Es gibt auch noch andere Bereiche: Ich erwähne in diesem Zusammenhang die Altösterreicher in Rumänien, die versucht haben, nach Österreich auszureisen. Bei dieser Gruppe wurde es eigentlich verabsäumt, zu helfen, obwohl, von allen applaudiert und akklamiert, gesagt wurde: Ja, für diese Menschen müßten wir ebenso sorgen. – Es gibt also andere Bereiche, die wir hier behandeln und mitbehandeln sollten. Die Frage der Gleichbehandlung – ich weiß, das ist ein notwendiger Akt, der gesetzt werden soll – sehen wir Freiheitlichen anders, und ich sage, andere Probleme hätten es sich ebenso verdient, gelöst zu werden. Das ist die eine Seite, die ich hier erwähnen möchte.

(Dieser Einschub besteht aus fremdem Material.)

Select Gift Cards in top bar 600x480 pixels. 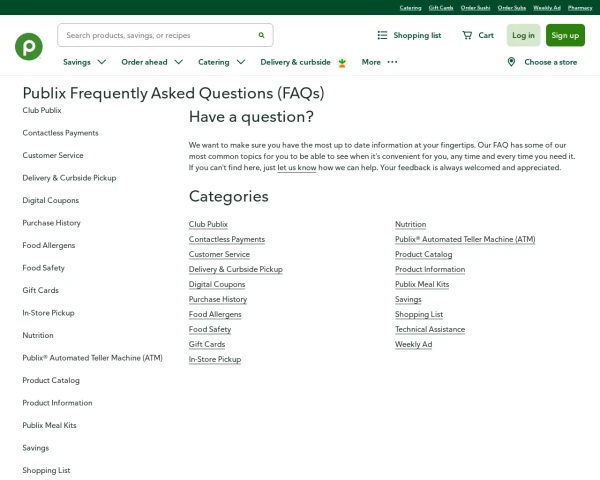click(441, 7)
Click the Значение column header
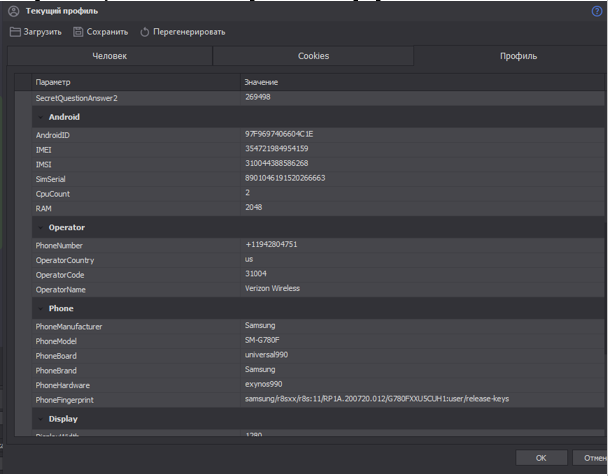Viewport: 608px width, 476px height. (261, 81)
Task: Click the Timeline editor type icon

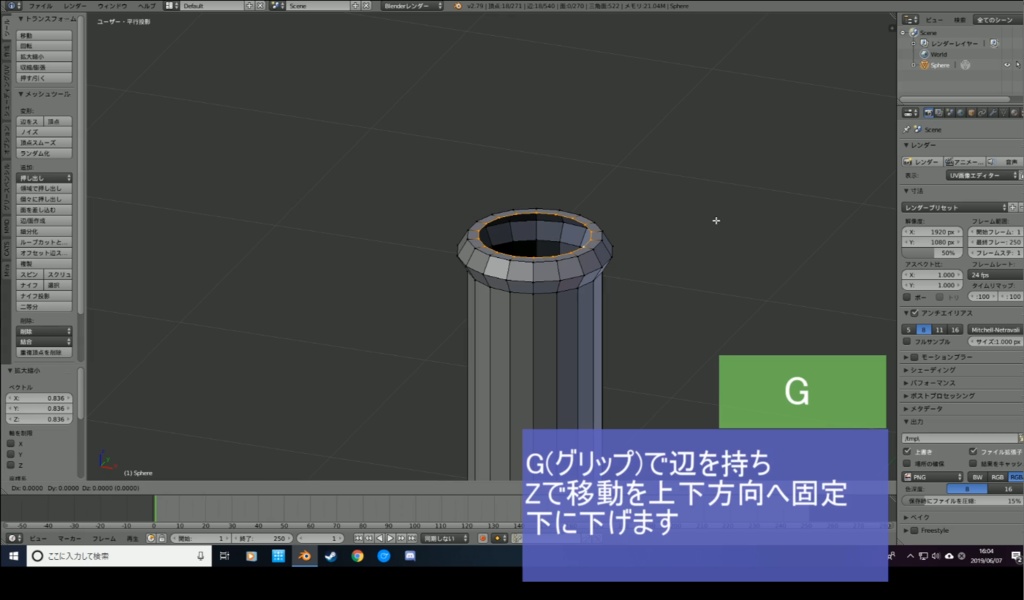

Die andere Seite ist jene, meine Damen und Herren, daß die Österreicherinnen und Österreicher – es gibt beinahe 1 Million, die unterhalb der Armutsgrenze leben – ebenso ein Anrecht darauf haben, gleichbehandelt zu werden. Es gibt auch bedauerliche Fälle unter der heimischen Bevölkerung, bei denen geholfen werden müßte.

Ich möchte noch einen Bereich erwähnen, weil da manchmal der Eindruck entstehen könnte, die österreichische Bevölkerung wolle nicht helfen oder hat nicht geholfen. Seit Ende des Zweiten Weltkrieges sind 2,5 Millionen Menschen in den Staat Österreich integriert worden. Kein anderer Staat der Welt kann eine prozentmäßige Integration in dem Ausmaß, wie sie Österreich durchgeführt hat, aufweisen. Das sollte man auch bedenken! (Beifall bei den Freiheitlichen.)

Ein letztes möchte ich noch anmerken, ich habe das bereits mehrere Male hier moniert – auch bei Ihnen, sehr geehrter Herr Minister –, wobei ich feststellen möchte, daß Ihre Vorlagen immer äußerst prüfenswert und durchaus äußerst genau sind, aber es gibt eben Gründe, die ich auch vorhin ausgeführt habe, aufgrund derer man nicht immer zustimmen kann.

Das, was mir immer hinsichtlich der Fremdengesetze und auch in anderen Bereichen abgegangen ist, ist, daß die Mitwirkung der Bevölkerung angesprochen werden sollte, auch in Form legistischer Akte. Es sollte etwa die Aufenthaltsbewilligung für die Flüchtlinge, wie es seinerzeit der Fall war, mit der Gemeinde und mit der Gemeindebevölkerung abgesprochen werden. Das wäre der erste Schritt zur Integration. Es ist heute manchmal so – hören Sie sich draußen um! –, daß die Menschen sagen: Da wird uns irgend jemand hergesetzt. – Zu 90 Prozent bemühen sich diese Menschen wirklich und helfen mit, daß die Flüchtlinge integriert werden können. Aber nicht alle, die integriert werden oder eine Integration anstreben, sind auch integrierungswürdig. Es gibt viele Fälle, bei denen die örtliche Bevölkerung sagt: Nein, das ist uns eigentlich zuviel, wenn jemand unten in Jugoslawien und auch in Österreich eine Wohnung hat und dann sagt: Eigentlich geht es mir hier besser, meine Heimat muß eben noch ein bißchen warten, bis ich komme. (Bundesrätin Schicker: Das sind aber nicht diese bosnischen Flüchtlinge, von denen wir heute hier sprechen!)

Wenn unsere ältere Generation nach dem Zweiten Weltkrieg so gedacht hätte, dann hätte unser Land niemals wiederaufgebaut werden können. (Beifall bei den Freiheitlichen.)

Ich würde mir wünschen, sehr geehrter Herr Minister, daß es auch zu einer Gleichbehandlung in anderen Bereichen kommt. Österreich kann nur in einem beschränkten Rahmen Flüchtlinge aufnehmen. Ich habe bereits die Kurden erwähnt, ein Volk, das jahrhundertelang von vielen Seiten gequält wurde, bei dem sich die menschliche Zuwendung jedoch in Grenzen gehalten hat. Auch da wären entsprechende gesetzliche Regelungen notwendig. Es wäre weiters Hilfe für jene Österreicher notwendig, die – ohne oder mit Verschulden – unter der Armutsgrenze leben.